▸ EXERCISE INSTRUCTIONS
All lines from the one containing "Task: Select the Compliance tab" through the end of the material below are to be printed exactly, both ends included, minus pictures.
= = =
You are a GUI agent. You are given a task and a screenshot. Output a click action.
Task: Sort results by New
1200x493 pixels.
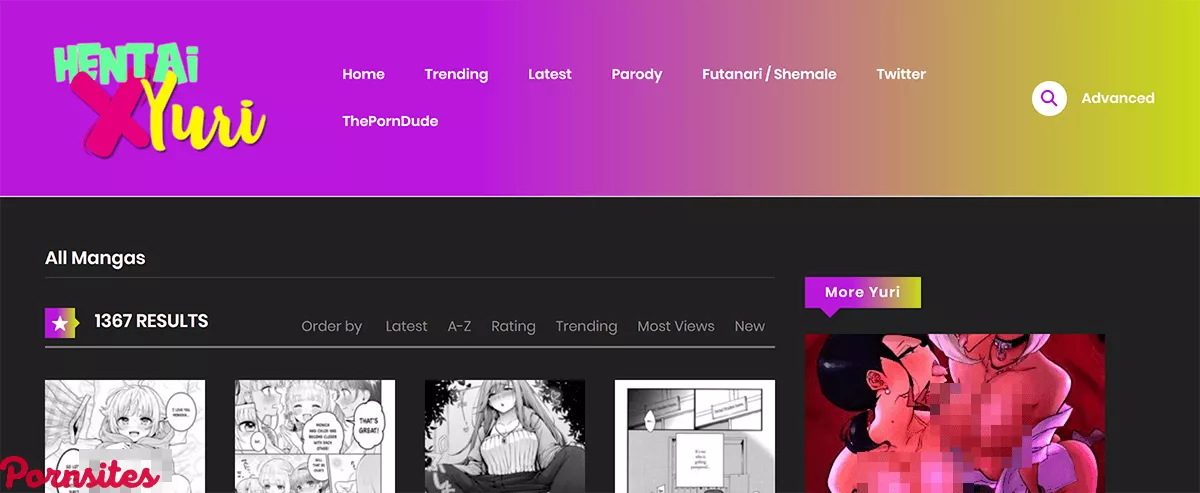coord(749,326)
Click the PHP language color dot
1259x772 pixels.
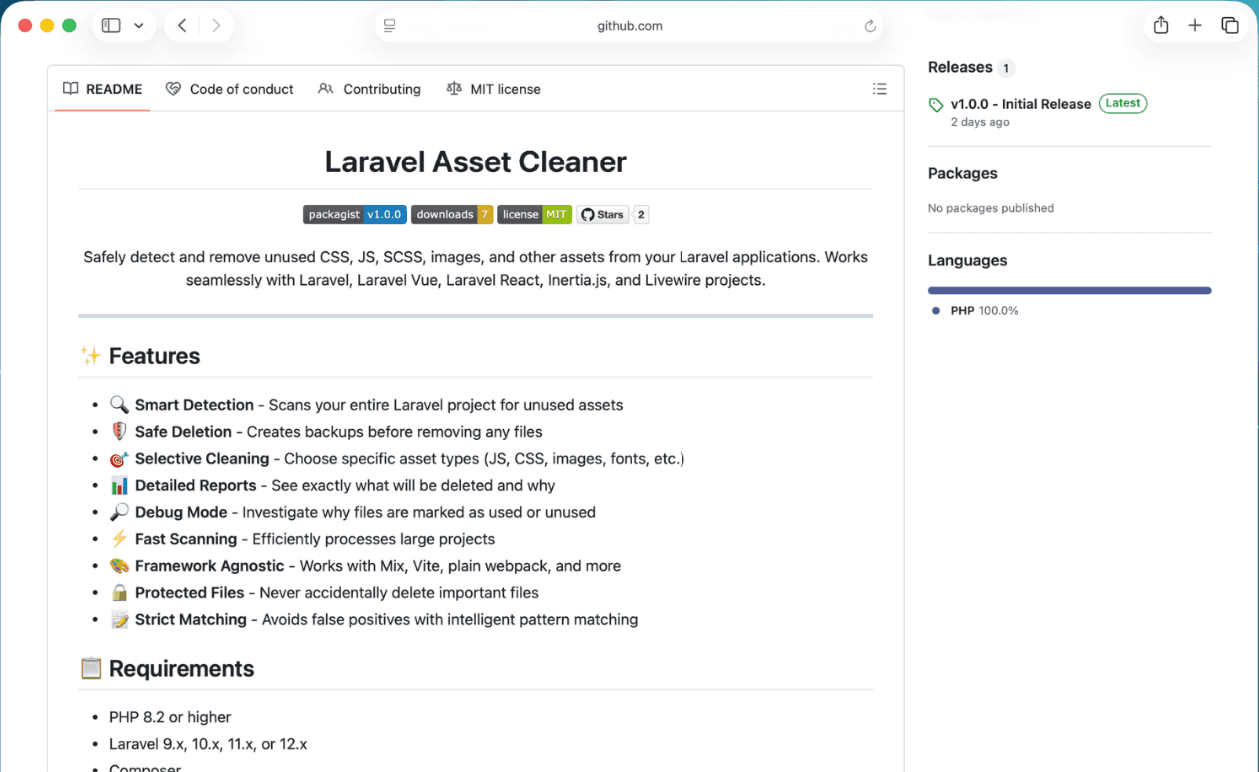pyautogui.click(x=937, y=310)
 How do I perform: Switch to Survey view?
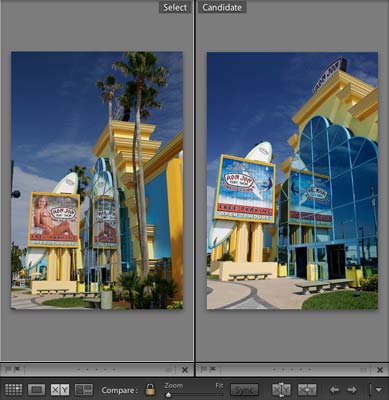pos(84,389)
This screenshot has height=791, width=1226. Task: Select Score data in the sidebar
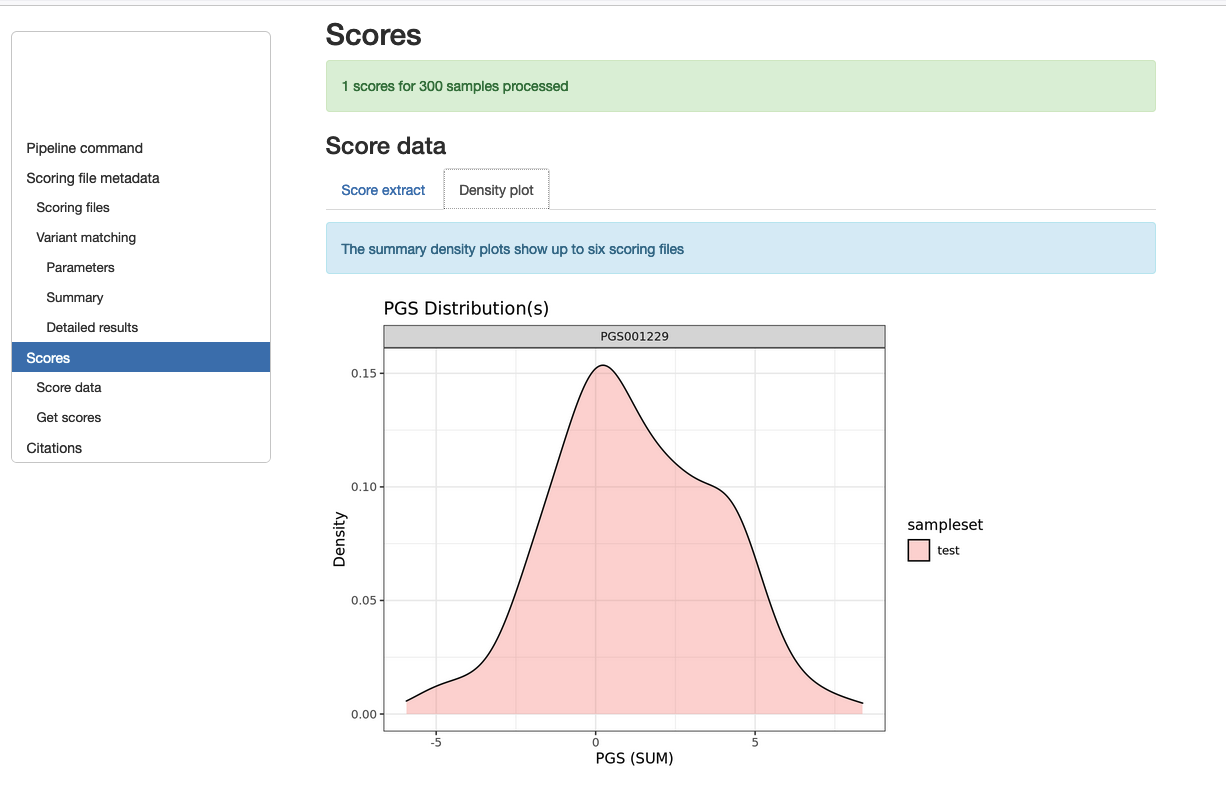pyautogui.click(x=68, y=388)
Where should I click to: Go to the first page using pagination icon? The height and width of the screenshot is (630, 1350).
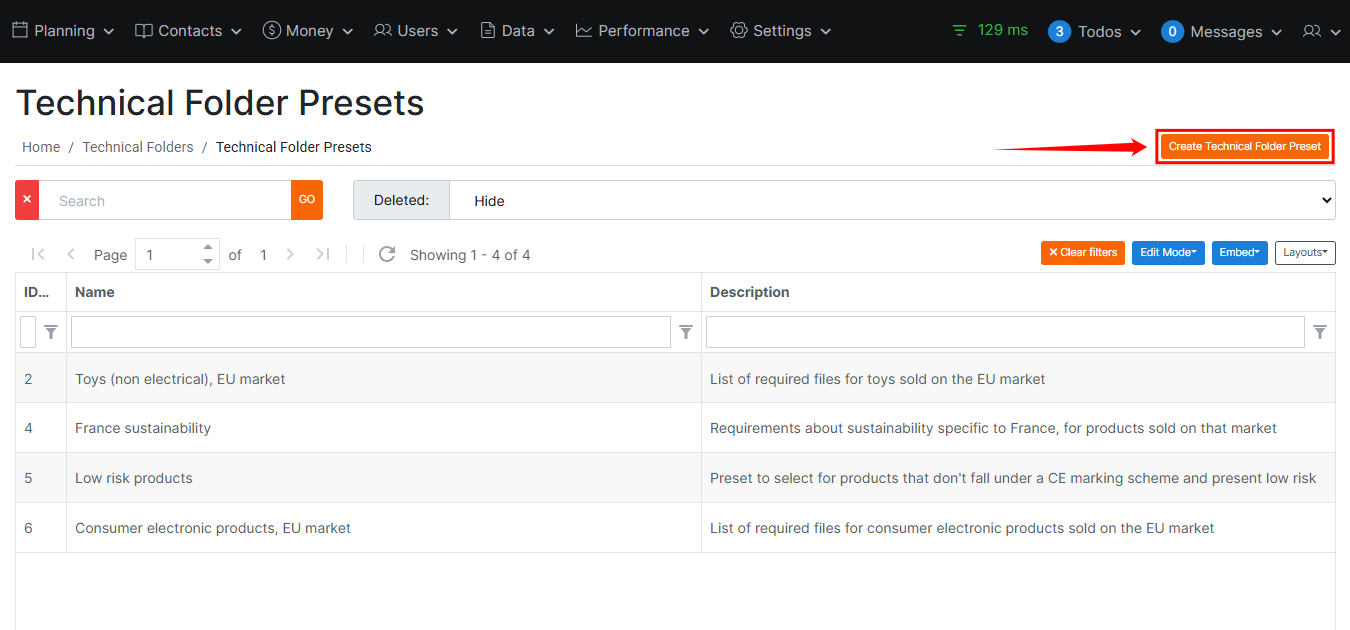38,255
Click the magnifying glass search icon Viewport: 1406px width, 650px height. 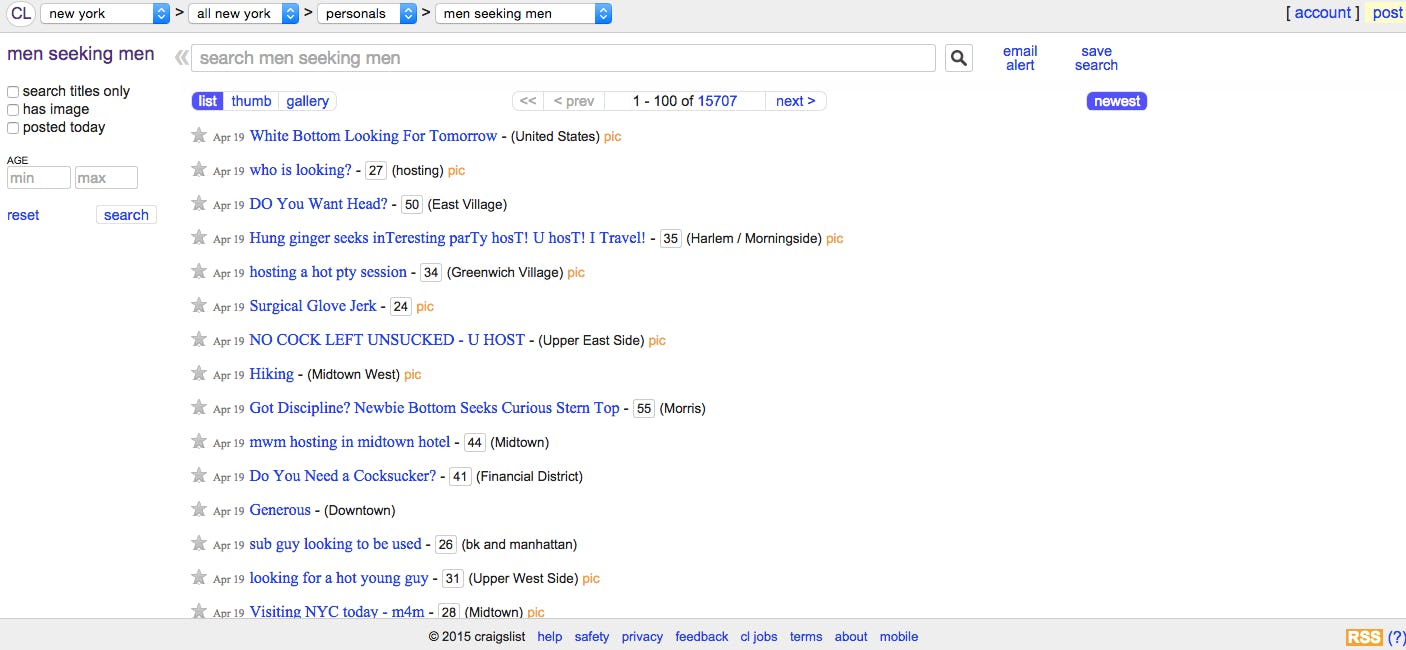coord(958,58)
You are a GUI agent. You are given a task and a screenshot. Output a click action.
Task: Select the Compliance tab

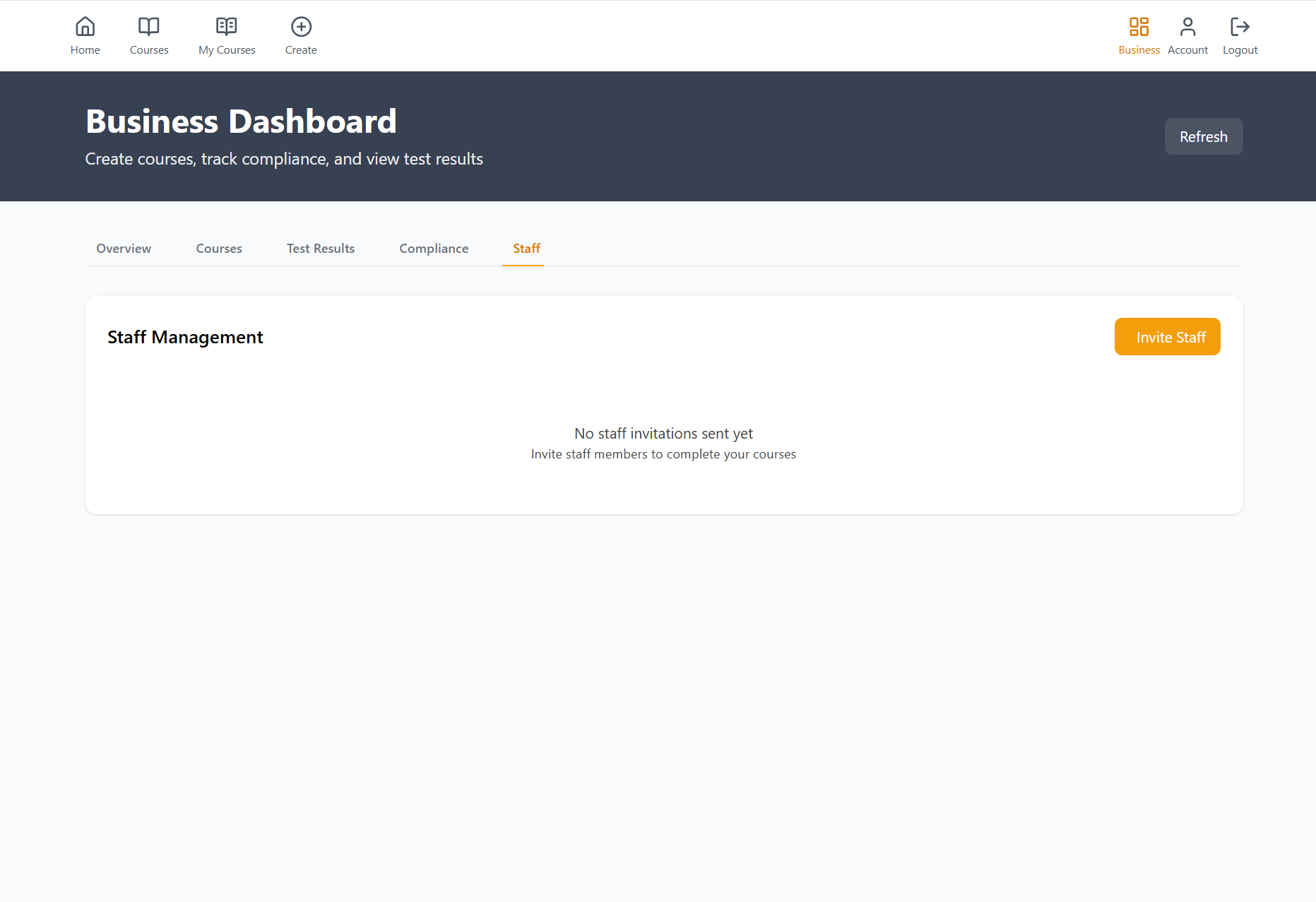[434, 249]
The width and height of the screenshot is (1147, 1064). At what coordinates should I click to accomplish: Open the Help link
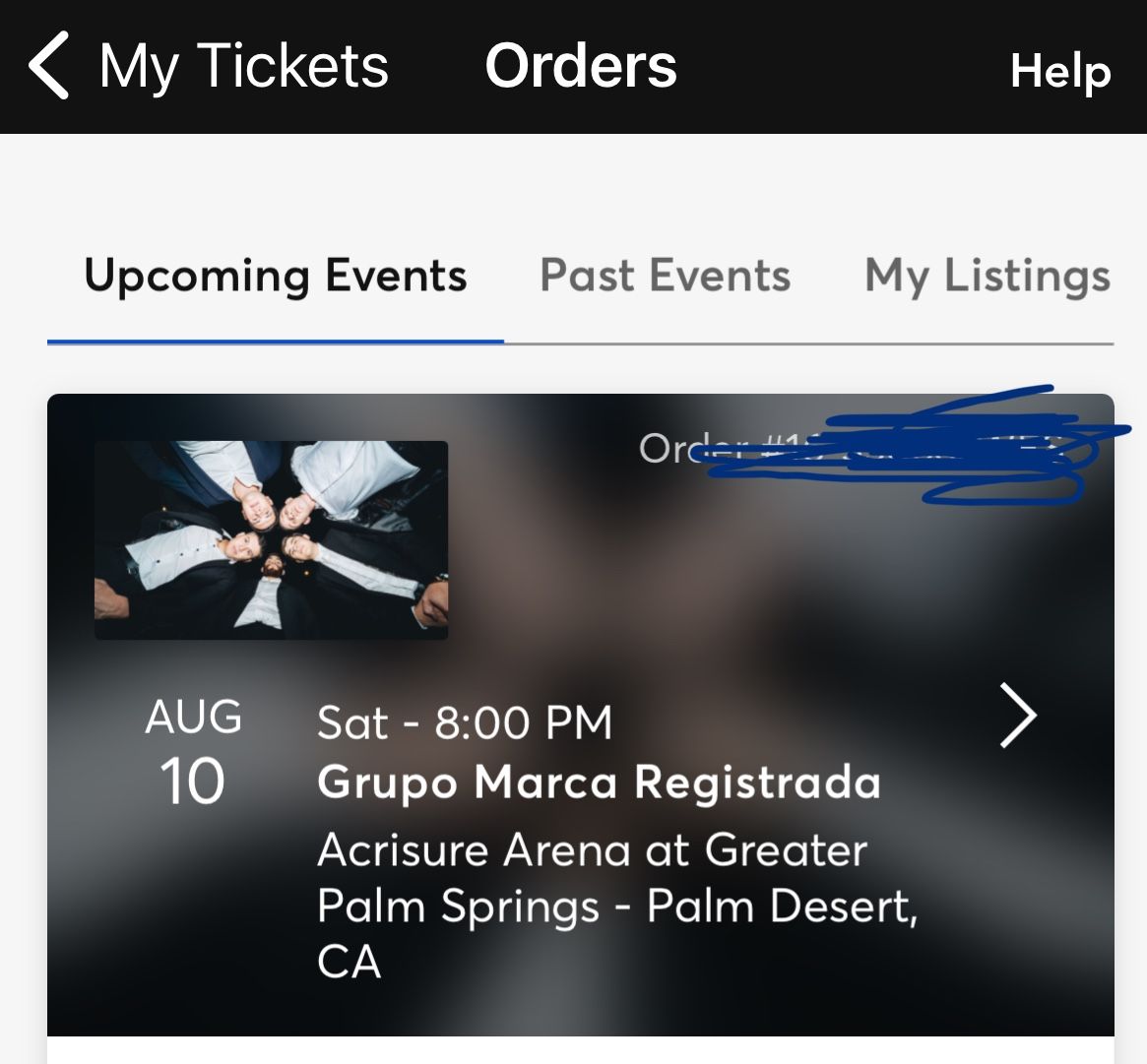point(1059,71)
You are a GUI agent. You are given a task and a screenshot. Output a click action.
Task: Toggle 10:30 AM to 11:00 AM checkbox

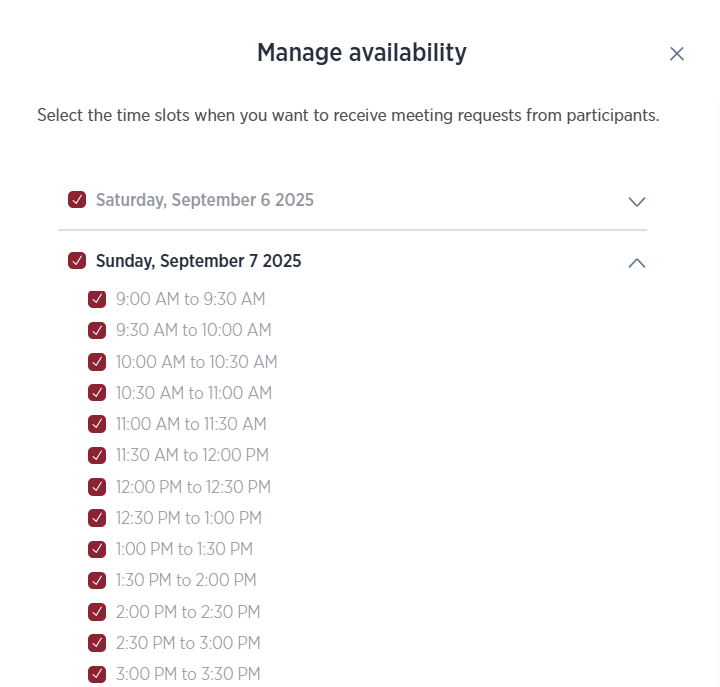(97, 393)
= = =
▸ SOLUTION FOR THIS EXERCISE
Task: Select the Compliance tab

[434, 249]
The width and height of the screenshot is (1147, 1064). At what coordinates should I click to accomplish: Open the Help link
point(1059,71)
You are a GUI agent. You are given a task and a screenshot. Output a click action.
Task: Toggle 10:30 AM to 11:00 AM checkbox

(97, 393)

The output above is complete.